Write out, word for word, every line in the data below from the one containing "Viewport: 1344px width, 896px height." to the one containing "Open the Kademe", both of them included.

(MATERIAL FOR THIS TASK)

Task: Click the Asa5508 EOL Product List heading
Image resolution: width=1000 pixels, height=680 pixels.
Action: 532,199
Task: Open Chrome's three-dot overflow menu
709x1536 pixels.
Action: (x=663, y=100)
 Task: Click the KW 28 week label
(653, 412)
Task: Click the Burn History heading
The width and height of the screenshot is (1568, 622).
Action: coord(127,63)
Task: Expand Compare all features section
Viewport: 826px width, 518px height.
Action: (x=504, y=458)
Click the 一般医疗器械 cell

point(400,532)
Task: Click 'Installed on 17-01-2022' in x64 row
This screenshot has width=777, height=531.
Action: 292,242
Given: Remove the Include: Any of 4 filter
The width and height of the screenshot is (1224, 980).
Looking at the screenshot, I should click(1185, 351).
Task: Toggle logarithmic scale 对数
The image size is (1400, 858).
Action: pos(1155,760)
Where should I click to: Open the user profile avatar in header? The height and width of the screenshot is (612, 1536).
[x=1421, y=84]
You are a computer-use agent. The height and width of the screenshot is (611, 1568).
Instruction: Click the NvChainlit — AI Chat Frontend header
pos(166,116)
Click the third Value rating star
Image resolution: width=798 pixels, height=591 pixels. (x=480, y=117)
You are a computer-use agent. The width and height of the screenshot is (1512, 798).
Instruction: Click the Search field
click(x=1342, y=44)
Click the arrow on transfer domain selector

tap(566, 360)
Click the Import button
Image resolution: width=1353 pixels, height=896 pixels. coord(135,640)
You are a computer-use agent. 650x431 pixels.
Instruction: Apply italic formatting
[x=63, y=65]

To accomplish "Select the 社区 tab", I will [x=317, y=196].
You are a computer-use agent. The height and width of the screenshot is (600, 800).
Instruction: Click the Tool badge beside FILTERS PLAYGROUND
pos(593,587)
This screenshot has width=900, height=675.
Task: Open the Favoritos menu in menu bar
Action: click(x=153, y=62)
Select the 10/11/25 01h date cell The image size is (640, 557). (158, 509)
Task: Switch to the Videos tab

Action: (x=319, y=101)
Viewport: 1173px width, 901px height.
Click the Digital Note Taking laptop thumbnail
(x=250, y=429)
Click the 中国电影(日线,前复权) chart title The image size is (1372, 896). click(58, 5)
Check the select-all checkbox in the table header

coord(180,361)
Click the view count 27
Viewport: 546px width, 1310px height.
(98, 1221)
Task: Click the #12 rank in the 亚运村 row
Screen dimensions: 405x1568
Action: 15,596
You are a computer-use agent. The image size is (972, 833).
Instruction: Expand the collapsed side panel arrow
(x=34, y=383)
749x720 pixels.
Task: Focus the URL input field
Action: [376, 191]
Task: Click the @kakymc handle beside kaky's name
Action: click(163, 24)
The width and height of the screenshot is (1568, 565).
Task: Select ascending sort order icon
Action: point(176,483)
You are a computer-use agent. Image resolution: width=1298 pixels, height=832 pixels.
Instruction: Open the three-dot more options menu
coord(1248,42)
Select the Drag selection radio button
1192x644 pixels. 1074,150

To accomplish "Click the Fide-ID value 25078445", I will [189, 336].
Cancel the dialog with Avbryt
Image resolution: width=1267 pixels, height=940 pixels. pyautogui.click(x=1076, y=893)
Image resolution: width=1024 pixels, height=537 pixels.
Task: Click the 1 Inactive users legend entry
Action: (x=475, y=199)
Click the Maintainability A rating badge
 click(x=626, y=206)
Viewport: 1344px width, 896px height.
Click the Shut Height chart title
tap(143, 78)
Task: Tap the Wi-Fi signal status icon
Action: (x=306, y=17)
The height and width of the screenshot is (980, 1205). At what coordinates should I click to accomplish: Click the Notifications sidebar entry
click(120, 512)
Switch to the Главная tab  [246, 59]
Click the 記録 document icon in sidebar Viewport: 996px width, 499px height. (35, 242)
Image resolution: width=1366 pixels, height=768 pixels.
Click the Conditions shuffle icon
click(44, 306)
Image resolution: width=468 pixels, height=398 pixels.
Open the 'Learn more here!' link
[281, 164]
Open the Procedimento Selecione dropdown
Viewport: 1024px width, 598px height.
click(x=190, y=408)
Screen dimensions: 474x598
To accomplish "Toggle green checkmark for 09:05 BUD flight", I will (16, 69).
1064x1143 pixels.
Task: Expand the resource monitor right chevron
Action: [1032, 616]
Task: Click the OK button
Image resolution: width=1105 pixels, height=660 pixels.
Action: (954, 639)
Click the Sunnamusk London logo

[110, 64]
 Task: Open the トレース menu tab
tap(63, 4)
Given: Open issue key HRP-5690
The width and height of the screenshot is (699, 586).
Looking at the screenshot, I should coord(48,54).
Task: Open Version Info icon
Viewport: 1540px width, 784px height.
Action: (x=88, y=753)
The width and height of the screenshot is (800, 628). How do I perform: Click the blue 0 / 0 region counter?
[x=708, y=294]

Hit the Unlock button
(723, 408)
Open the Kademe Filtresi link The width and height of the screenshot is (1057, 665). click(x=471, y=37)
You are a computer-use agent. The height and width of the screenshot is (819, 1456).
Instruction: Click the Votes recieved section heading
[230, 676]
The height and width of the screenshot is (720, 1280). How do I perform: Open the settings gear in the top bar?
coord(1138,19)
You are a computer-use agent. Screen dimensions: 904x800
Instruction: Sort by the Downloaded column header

(End MATERIAL FOR THIS TASK)

- EXPECTED ANSWER:
Viewport: 1344px width, 896px height.
Click the Shut Height chart title
tap(143, 78)
Task: Tap the Wi-Fi signal status icon
Action: (x=306, y=17)
The height and width of the screenshot is (980, 1205). At what coordinates should I click to accomplish: Click the Notifications sidebar entry
click(120, 512)
Switch to the Главная tab  [246, 59]
Click the 記録 document icon in sidebar Viewport: 996px width, 499px height. (35, 242)
Image resolution: width=1366 pixels, height=768 pixels.
Click the Conditions shuffle icon
click(44, 306)
Image resolution: width=468 pixels, height=398 pixels.
Open the 'Learn more here!' link
[281, 164]
Open the Procedimento Selecione dropdown
Viewport: 1024px width, 598px height.
click(x=190, y=408)
Screen dimensions: 474x598
To accomplish "Toggle green checkmark for 09:05 BUD flight", I will (16, 69).
1064x1143 pixels.
Task: Expand the resource monitor right chevron
Action: [1032, 616]
Task: Click the OK button
Image resolution: width=1105 pixels, height=660 pixels.
Action: (954, 639)
Click the Sunnamusk London logo

[110, 64]
 Task: Open the トレース menu tab
tap(63, 4)
Given: Open issue key HRP-5690
The width and height of the screenshot is (699, 586).
Looking at the screenshot, I should coord(48,54).
Task: Open Version Info icon
Viewport: 1540px width, 784px height.
Action: (x=88, y=753)
The width and height of the screenshot is (800, 628). How do I perform: Click the blue 0 / 0 region counter?
[x=708, y=294]

Hit the Unlock button
(723, 408)
Open the Kademe Filtresi link The width and height of the screenshot is (1057, 665). click(x=471, y=37)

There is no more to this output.